You can try any of the live tools on the Visualizing Russian website

Above: Example of the text parsing tool on the first few paragraphs of Anna Karenina. Words are colored by level, and users can click on any word to see extended grammatical information on the right hand side.

Here, the parser shows that the word smeshalos' or смешалось is a perfective verb that occurs in the neuter past form. The verb smeshat'sa (here meaning "to become mixed up/confused") is shown to have a 30-70 split of the imperfective vs. perfective forms based on frequency data in our database.


Similarity Mapper: Ranking Word Embeddings

Below: Demo of the Similarity Tool on the word "university" (universitet/университет). The ranked list of similar word (forms) and a graph of similar word vectors. The 300-dimension vectors are squished down to 2-dimensions using principal component analysis.

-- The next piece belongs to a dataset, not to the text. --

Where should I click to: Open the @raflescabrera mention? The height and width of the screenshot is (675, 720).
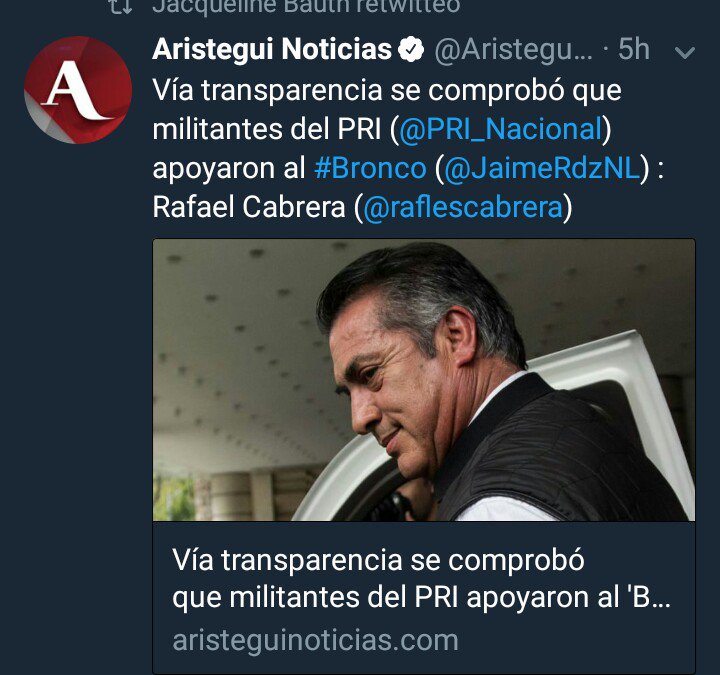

Below: Panning a rectangular on the graph allows a user to zoom in on a certain section of the graph. In this area, we see several of the words similar to university, such as academia, education, apply, graduated, student, college, etc. The two dots off to the right say Cambridge and Oxford.


Quick Lemma: Word Frequency Over Time

Quick Lemma is a tool in the Visualizing Russian suite that presents frequency data about different sets of words.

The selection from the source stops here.